[WHAT THIS TASK INVOLVES]: From the line that contains "Instruction: Open the" to the end of the entries, copy each line exactly, though the pictures stay out.

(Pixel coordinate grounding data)
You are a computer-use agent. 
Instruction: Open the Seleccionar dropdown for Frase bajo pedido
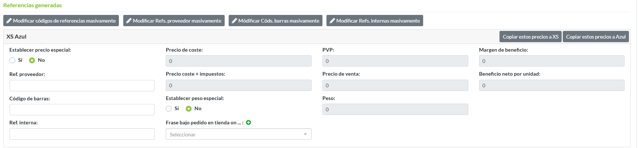point(238,135)
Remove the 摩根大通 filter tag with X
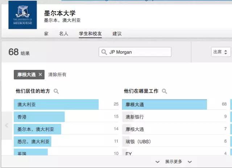 coord(40,75)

[RESPONSE TO THE TASK]:
Instruction: Open the Seleccionar dropdown for Frase bajo pedido
point(238,135)
Remove the 摩根大通 filter tag with X
 coord(40,75)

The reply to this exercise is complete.